2

Okay, I am new to SQL and Big Query and got an ambiguous column name error. I have checked the other answers on stack overflow, but could not find/understand an answer to my problem. So I get: Error: 2.40 - 2.68: Ambiguous column name subreddit.

For this code (which I adapted from another person's analysis of a similar thing):

#legacySQL

    # Creating list of number of users who authored at least 10 posts in pairs of subreddits: 
    SELECT t1.subreddit, t2.subreddit, SUM(1) as NumOverlaps
    FROM (SELECT subreddit, author, COUNT(1) as cnt 
         FROM (TABLE_QUERY([fh-bigquery:reddit_comments],
     'table_id CONTAINS "2017_" AND length(table_id) >= 5'))
         GROUP BY subreddit, author HAVING cnt > 5) t1

    JOIN (SELECT subreddit, author, COUNT(1) as cnt 
         FROM(TABLE_QUERY([fh-bigquery:reddit_comments],
     'table_id CONTAINS "2017_" AND length(table_id) >= 5'))
         GROUP BY subreddit, author HAVING cnt > 5) t2

    ON t1.author=t2.author
    WHERE t1.subreddit!=t2.subreddit
    GROUP BY t1.subreddit, t2.subreddit

Thanks for your help!

AAP
  • 21
  • 1
  • 3
  • I don't think this query is generating that error. – Gordon Linoff Mar 05 '18 at 13:10
  • But that is what it tells me, I copied the code straight from the query. It allows me to run the Query but then stops in 1 min and gives me this error. – AAP Mar 05 '18 at 13:50
  • Can you provide job id - I wasn't able to reproduce error with that query. – Mosha Pasumansky Mar 05 '18 at 15:00
  • Job ID: reddit-analysis-of-subreddits:US.bquijob_50eb6a1e_161f63505d6 That is where it is to be saved I think – AAP Mar 05 '18 at 15:03
  • Update: If I specify a destination table for the results I get the 'Error: 2.40 - 2.68: Ambiguous column name subreddit.'. If I do not specify a destination table, it runs for about an hour and then tells me 'Response too large to return. Consider setting destinationTable or (for legacy SQL queries) setting allowLargeResults to true in your job configuration'. Ideas? – AAP Mar 05 '18 at 21:22

2 Answers2

0

The error you got must have had a transient cause (probably a BigQuery cache issue) as I successfully run the same query with Allowing Large Results, Flatten results enabled and specifying a Destination table. Results, though, were not correct as all subreddits were listed. The cause must be the use of the Join clause which joins 2 identical tables (that could have also triggered the ambiguous column name error) and BigQuery is obliged to do a cross join hence the multiplied results.
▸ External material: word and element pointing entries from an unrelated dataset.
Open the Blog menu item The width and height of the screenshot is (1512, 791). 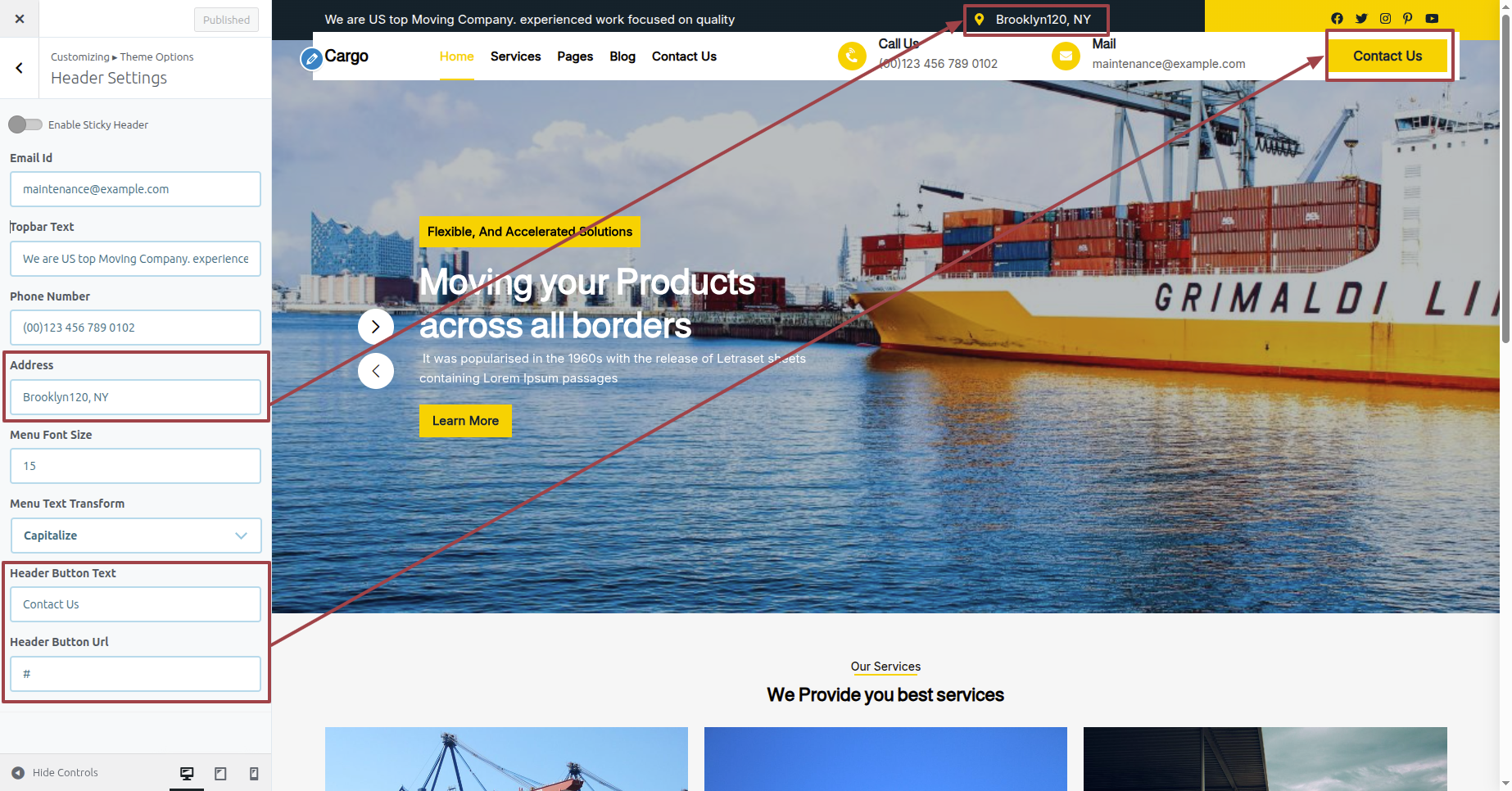click(622, 56)
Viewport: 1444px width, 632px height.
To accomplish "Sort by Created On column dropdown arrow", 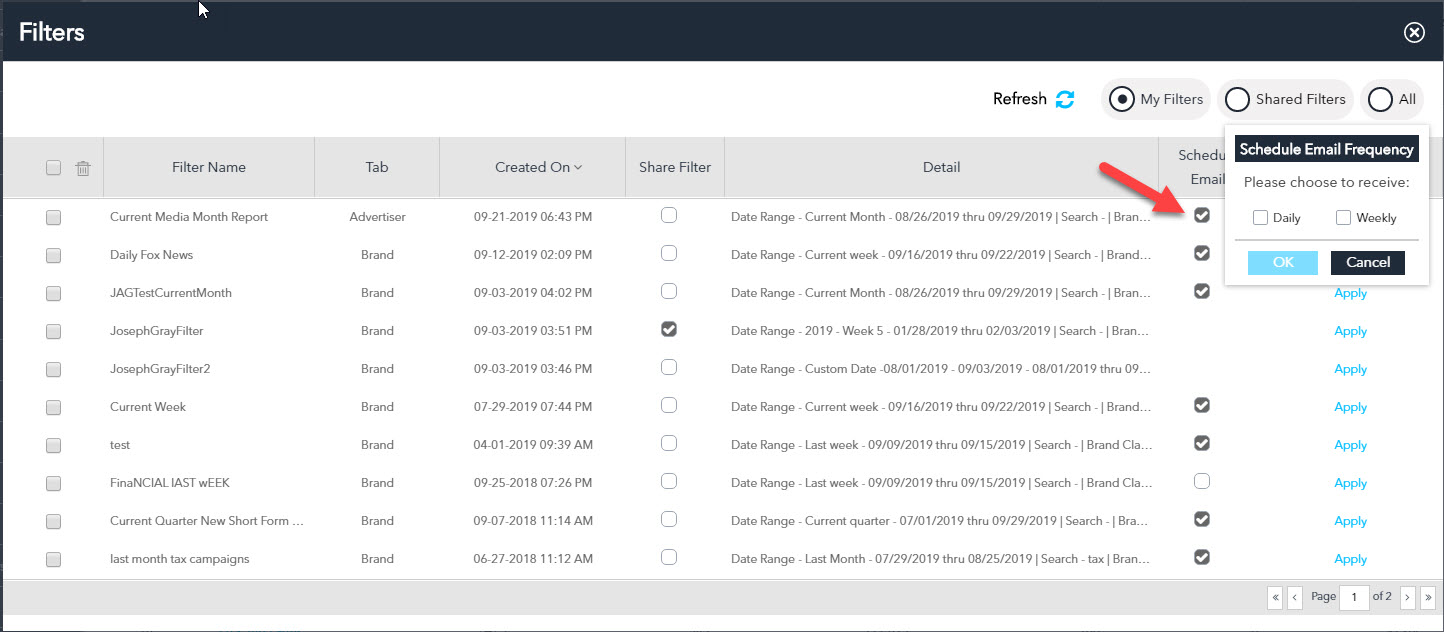I will 578,168.
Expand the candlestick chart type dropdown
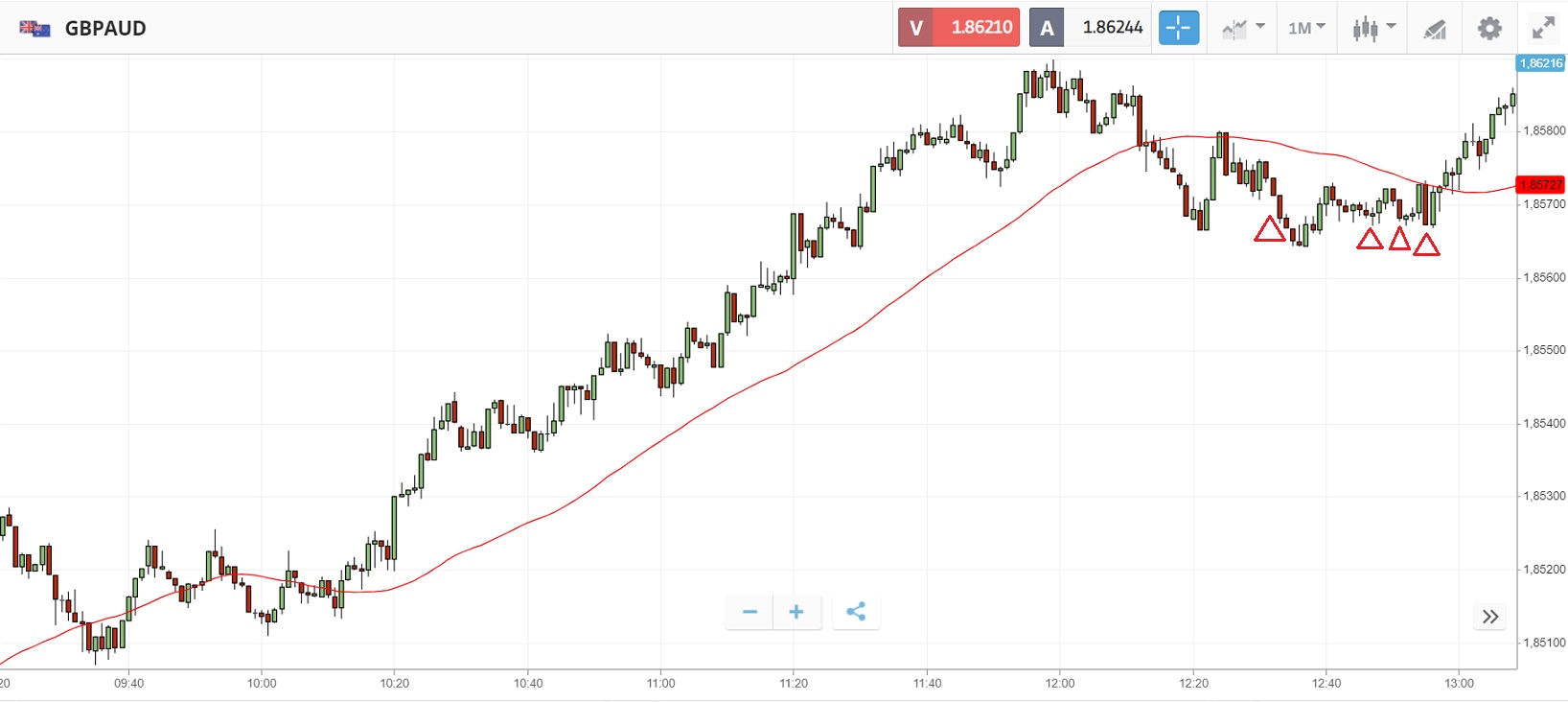This screenshot has width=1568, height=702. point(1373,28)
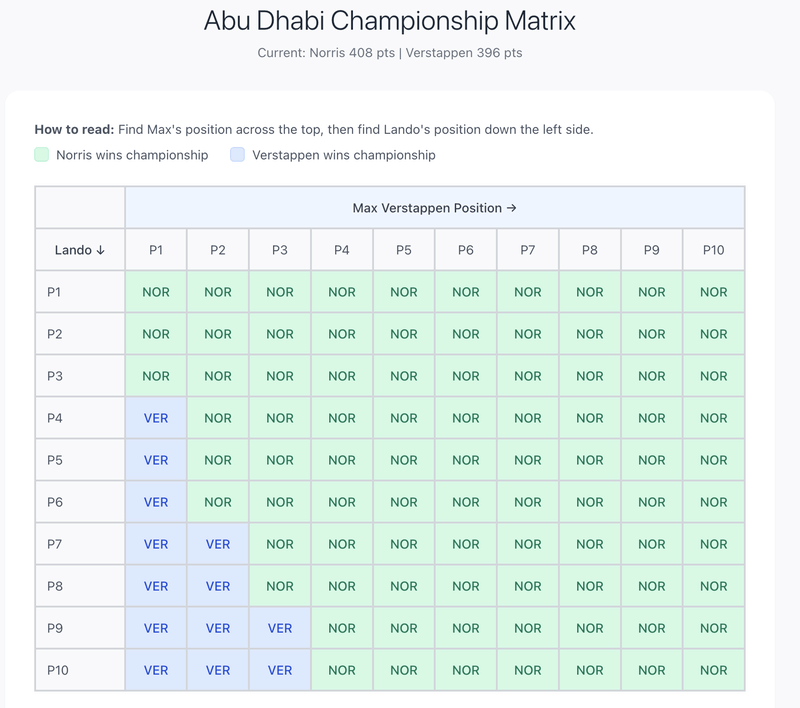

I recommend you to create a table with the results of the targeted public dataset as follows:

SELECT subreddit, author, COUNT(1) as cnt FROM(TABLE_QUERY([fh-bigquery:reddit_comments], 'table_id CONTAINS "2017_" AND length(table_id) >= 5')) GROUP BY subreddit, author HAVING cnt > 5'

And then apply a different query to obtain your desired results using just one table (the one resulted from querying the public dataset). It's advisable to optimize your query and avoid SQL anti-patterns.

MonicaPC
  • 379
  • 4
  • 15
0

Your select statement SELECT t1.subreddit, t2.subreddit, SUM(1) as NumOverlaps introduces three fields in output - first two of which are going to have the same name - which is subreddit thus the error message Ambiguous column name subreddit.

To address the the ambiguity just use aliases like in below example
SELECT t1.subreddit as t1_subreddit, t2.subreddit as t2_subreddit, SUM(1) as NumOverlaps

That simple! So, assuming that this was the only issue in your query - it should work now!

Mikhail Berlyant
  • 165,386
  • 8
  • 154
  • 230